STATED EXERCISE:
Copy out the entries verbatim, from the line containing "Where should I click to: Close" through the last line of the entries, including both.

DATA EXCERPTS:
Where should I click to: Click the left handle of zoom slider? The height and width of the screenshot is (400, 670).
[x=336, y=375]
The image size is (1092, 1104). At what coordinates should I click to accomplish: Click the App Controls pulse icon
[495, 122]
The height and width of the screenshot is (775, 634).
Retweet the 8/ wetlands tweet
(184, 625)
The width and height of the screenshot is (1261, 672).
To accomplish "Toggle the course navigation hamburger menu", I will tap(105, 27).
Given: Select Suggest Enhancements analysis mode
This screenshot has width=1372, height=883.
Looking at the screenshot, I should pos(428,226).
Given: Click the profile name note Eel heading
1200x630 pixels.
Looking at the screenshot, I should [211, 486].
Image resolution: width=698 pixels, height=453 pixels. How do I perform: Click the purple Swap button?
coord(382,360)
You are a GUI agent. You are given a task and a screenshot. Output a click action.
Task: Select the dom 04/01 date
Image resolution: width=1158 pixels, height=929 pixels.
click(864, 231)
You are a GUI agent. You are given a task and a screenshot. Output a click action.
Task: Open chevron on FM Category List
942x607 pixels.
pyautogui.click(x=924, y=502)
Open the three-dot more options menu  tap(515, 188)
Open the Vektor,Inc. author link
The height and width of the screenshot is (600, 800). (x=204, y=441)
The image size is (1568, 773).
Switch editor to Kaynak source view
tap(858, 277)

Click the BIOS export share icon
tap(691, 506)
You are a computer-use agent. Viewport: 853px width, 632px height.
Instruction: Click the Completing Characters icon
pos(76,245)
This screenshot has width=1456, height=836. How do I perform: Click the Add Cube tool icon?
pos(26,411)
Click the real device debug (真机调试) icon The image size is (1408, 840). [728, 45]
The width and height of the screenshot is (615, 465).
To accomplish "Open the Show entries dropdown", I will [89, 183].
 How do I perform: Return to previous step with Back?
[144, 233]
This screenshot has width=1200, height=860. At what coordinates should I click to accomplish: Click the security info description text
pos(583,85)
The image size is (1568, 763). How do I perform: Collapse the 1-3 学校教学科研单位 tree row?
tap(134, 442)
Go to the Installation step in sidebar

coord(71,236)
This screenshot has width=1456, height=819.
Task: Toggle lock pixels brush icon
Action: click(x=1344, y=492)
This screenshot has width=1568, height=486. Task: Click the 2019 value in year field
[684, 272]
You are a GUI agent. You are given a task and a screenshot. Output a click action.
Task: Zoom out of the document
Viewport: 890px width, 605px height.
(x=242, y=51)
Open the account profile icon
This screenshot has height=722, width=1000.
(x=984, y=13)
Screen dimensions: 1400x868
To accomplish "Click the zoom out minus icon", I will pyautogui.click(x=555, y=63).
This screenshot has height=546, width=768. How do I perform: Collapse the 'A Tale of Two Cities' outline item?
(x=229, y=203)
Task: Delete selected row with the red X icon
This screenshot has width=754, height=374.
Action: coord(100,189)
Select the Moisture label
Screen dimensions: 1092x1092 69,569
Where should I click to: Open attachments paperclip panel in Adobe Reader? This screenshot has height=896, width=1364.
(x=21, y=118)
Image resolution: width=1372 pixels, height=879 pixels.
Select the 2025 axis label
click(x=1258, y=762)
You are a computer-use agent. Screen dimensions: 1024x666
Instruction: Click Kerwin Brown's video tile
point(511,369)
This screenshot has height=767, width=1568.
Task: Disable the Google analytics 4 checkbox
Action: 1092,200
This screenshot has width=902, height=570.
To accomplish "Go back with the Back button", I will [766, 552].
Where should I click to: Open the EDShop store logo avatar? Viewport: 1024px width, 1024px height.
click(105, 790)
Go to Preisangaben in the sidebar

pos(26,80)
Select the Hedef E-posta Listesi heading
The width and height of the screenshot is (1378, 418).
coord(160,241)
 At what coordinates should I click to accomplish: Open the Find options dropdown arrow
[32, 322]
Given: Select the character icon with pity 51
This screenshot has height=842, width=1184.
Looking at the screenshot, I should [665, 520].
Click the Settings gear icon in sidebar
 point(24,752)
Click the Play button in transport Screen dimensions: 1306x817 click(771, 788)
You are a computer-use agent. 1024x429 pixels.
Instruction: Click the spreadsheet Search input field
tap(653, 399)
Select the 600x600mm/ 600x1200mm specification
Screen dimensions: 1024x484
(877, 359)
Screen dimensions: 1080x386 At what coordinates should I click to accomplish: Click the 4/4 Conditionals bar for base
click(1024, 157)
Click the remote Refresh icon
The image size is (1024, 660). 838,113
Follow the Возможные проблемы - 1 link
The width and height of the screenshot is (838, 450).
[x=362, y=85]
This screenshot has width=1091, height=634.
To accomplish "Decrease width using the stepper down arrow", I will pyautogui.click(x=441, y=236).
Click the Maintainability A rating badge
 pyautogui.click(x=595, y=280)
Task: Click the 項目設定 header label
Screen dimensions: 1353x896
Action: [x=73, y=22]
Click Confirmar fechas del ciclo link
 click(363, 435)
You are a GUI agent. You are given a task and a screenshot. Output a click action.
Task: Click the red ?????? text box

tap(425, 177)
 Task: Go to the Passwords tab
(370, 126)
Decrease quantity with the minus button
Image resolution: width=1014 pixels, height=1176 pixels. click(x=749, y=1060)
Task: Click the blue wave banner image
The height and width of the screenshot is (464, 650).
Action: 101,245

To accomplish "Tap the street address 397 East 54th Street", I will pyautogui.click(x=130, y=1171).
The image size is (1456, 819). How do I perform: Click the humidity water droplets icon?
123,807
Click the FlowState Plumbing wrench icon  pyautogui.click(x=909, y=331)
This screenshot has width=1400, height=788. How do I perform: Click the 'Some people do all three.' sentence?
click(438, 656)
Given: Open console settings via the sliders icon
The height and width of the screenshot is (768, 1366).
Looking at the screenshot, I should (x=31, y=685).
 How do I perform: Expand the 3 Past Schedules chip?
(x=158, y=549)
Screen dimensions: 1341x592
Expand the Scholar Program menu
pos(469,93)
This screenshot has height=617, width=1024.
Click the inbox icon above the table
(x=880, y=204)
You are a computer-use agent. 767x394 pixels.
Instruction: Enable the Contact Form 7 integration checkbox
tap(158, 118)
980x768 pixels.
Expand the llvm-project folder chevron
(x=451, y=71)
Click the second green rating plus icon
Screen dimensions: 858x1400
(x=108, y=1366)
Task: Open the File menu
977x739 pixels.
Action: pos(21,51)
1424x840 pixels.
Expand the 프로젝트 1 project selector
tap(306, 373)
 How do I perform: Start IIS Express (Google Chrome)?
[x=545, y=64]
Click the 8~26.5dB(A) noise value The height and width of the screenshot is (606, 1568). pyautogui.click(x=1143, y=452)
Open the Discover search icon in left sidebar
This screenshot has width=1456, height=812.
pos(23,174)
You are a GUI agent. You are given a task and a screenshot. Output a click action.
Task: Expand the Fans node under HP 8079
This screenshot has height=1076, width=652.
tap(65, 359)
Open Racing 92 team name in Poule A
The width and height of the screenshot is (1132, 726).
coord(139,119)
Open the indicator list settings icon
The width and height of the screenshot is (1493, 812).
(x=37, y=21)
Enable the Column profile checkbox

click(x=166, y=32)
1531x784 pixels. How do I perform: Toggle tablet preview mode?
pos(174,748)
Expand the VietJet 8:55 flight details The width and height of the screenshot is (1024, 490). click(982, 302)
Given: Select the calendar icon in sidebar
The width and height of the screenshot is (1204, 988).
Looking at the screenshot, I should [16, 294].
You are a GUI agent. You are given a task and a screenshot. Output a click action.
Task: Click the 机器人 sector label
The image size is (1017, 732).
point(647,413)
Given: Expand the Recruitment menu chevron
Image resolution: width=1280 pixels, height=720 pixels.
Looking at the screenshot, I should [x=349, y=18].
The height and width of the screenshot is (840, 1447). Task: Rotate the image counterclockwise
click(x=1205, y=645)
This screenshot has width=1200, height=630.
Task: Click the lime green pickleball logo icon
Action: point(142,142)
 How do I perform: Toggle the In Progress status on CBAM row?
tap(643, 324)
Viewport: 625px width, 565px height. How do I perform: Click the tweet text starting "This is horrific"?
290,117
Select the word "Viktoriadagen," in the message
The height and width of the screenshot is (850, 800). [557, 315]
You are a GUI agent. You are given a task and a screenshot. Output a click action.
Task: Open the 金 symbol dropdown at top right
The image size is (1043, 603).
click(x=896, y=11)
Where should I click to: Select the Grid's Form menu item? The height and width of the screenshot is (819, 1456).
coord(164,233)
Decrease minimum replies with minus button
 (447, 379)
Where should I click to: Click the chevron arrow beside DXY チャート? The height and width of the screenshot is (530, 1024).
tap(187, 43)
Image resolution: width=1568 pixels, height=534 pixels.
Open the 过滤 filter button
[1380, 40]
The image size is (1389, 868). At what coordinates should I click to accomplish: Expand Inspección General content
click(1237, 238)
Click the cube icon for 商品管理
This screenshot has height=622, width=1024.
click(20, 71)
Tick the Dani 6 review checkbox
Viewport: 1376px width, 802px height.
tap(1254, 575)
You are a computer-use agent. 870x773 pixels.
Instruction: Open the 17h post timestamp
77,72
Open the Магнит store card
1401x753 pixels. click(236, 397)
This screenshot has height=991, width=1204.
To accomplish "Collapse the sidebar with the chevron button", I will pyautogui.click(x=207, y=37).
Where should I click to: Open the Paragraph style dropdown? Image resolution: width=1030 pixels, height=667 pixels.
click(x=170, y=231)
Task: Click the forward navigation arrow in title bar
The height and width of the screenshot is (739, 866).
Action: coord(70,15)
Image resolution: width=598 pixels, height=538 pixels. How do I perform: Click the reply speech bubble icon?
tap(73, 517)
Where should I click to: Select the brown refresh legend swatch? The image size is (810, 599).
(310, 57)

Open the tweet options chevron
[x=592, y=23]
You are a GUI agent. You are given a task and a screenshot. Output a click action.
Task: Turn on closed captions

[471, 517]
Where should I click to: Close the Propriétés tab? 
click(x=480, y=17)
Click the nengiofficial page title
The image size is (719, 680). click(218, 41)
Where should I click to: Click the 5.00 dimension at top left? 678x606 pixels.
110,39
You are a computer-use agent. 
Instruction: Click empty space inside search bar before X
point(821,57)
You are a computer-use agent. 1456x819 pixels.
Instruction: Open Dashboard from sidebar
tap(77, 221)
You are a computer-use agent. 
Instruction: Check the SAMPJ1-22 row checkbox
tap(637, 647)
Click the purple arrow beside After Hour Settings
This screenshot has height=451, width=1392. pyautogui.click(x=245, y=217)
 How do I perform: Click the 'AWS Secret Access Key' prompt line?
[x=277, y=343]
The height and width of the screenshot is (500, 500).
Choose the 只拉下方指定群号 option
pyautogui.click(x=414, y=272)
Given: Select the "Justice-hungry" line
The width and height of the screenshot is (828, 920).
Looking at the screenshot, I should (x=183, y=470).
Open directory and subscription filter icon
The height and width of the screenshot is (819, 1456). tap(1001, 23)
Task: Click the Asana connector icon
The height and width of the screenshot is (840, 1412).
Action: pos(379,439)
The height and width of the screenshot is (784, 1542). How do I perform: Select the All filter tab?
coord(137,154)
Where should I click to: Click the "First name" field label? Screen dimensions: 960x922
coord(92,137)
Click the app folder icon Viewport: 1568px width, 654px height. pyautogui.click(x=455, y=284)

TASK ANSWER:
Where should I click to: Close the Propriétés tab? 
click(x=480, y=17)
Click the nengiofficial page title
The image size is (719, 680). click(218, 41)
Where should I click to: Click the 5.00 dimension at top left? 678x606 pixels.
110,39
You are a computer-use agent. 
Instruction: Click empty space inside search bar before X
point(821,57)
You are a computer-use agent. 1456x819 pixels.
Instruction: Open Dashboard from sidebar
tap(77, 221)
You are a computer-use agent. 
Instruction: Check the SAMPJ1-22 row checkbox
tap(637, 647)
Click the purple arrow beside After Hour Settings
This screenshot has height=451, width=1392. pyautogui.click(x=245, y=217)
 How do I perform: Click the 'AWS Secret Access Key' prompt line?
[x=277, y=343]
The height and width of the screenshot is (500, 500).
Choose the 只拉下方指定群号 option
pyautogui.click(x=414, y=272)
Given: Select the "Justice-hungry" line
The width and height of the screenshot is (828, 920).
Looking at the screenshot, I should (x=183, y=470).
Open directory and subscription filter icon
The height and width of the screenshot is (819, 1456). tap(1001, 23)
Task: Click the Asana connector icon
The height and width of the screenshot is (840, 1412).
Action: pos(379,439)
The height and width of the screenshot is (784, 1542). How do I perform: Select the All filter tab?
coord(137,154)
Where should I click to: Click the "First name" field label? Screen dimensions: 960x922
coord(92,137)
Click the app folder icon Viewport: 1568px width, 654px height. pyautogui.click(x=455, y=284)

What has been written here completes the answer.